Your assignment:
Write the data below out again, unchanged.

Supplied records:
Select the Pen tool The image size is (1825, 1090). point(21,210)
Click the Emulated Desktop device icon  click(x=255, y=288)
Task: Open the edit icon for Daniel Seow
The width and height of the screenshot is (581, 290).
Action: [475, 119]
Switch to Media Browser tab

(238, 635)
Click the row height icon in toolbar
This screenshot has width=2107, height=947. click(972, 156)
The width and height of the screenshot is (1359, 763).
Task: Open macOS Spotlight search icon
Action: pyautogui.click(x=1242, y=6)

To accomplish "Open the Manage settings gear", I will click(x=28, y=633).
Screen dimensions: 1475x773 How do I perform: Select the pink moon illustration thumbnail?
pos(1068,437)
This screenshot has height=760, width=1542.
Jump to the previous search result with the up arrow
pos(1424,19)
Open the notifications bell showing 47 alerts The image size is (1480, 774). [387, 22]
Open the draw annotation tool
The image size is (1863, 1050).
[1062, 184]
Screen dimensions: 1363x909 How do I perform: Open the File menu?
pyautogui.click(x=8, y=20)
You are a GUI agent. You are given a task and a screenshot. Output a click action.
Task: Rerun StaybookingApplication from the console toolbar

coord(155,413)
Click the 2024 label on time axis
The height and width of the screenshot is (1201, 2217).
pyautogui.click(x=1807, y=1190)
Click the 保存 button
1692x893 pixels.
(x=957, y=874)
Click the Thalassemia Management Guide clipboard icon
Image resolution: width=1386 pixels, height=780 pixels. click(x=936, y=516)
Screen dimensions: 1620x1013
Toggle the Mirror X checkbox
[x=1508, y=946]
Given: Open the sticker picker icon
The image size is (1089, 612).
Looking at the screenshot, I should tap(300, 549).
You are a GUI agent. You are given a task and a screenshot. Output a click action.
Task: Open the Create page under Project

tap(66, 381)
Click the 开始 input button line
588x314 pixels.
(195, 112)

Output for this exercise:
Select the Pen tool The image size is (1825, 1090). point(21,210)
Click the Emulated Desktop device icon  click(x=255, y=288)
Task: Open the edit icon for Daniel Seow
The width and height of the screenshot is (581, 290).
Action: [475, 119]
Switch to Media Browser tab

(238, 635)
Click the row height icon in toolbar
This screenshot has width=2107, height=947. click(972, 156)
The width and height of the screenshot is (1359, 763).
Task: Open macOS Spotlight search icon
Action: pyautogui.click(x=1242, y=6)

To accomplish "Open the Manage settings gear", I will click(x=28, y=633).
Screen dimensions: 1475x773 How do I perform: Select the pink moon illustration thumbnail?
pos(1068,437)
This screenshot has height=760, width=1542.
Jump to the previous search result with the up arrow
pos(1424,19)
Open the notifications bell showing 47 alerts The image size is (1480, 774). [387, 22]
Open the draw annotation tool
The image size is (1863, 1050).
[1062, 184]
Screen dimensions: 1363x909 How do I perform: Open the File menu?
pyautogui.click(x=8, y=20)
You are a GUI agent. You are given a task and a screenshot. Output a click action.
Task: Rerun StaybookingApplication from the console toolbar

coord(155,413)
Click the 2024 label on time axis
The height and width of the screenshot is (1201, 2217).
pyautogui.click(x=1807, y=1190)
Click the 保存 button
1692x893 pixels.
(x=957, y=874)
Click the Thalassemia Management Guide clipboard icon
Image resolution: width=1386 pixels, height=780 pixels. click(x=936, y=516)
Screen dimensions: 1620x1013
Toggle the Mirror X checkbox
[x=1508, y=946]
Given: Open the sticker picker icon
The image size is (1089, 612).
Looking at the screenshot, I should tap(300, 549).
You are a GUI agent. You are given a task and a screenshot. Output a click action.
Task: Open the Create page under Project

tap(66, 381)
Click the 开始 input button line
588x314 pixels.
(195, 112)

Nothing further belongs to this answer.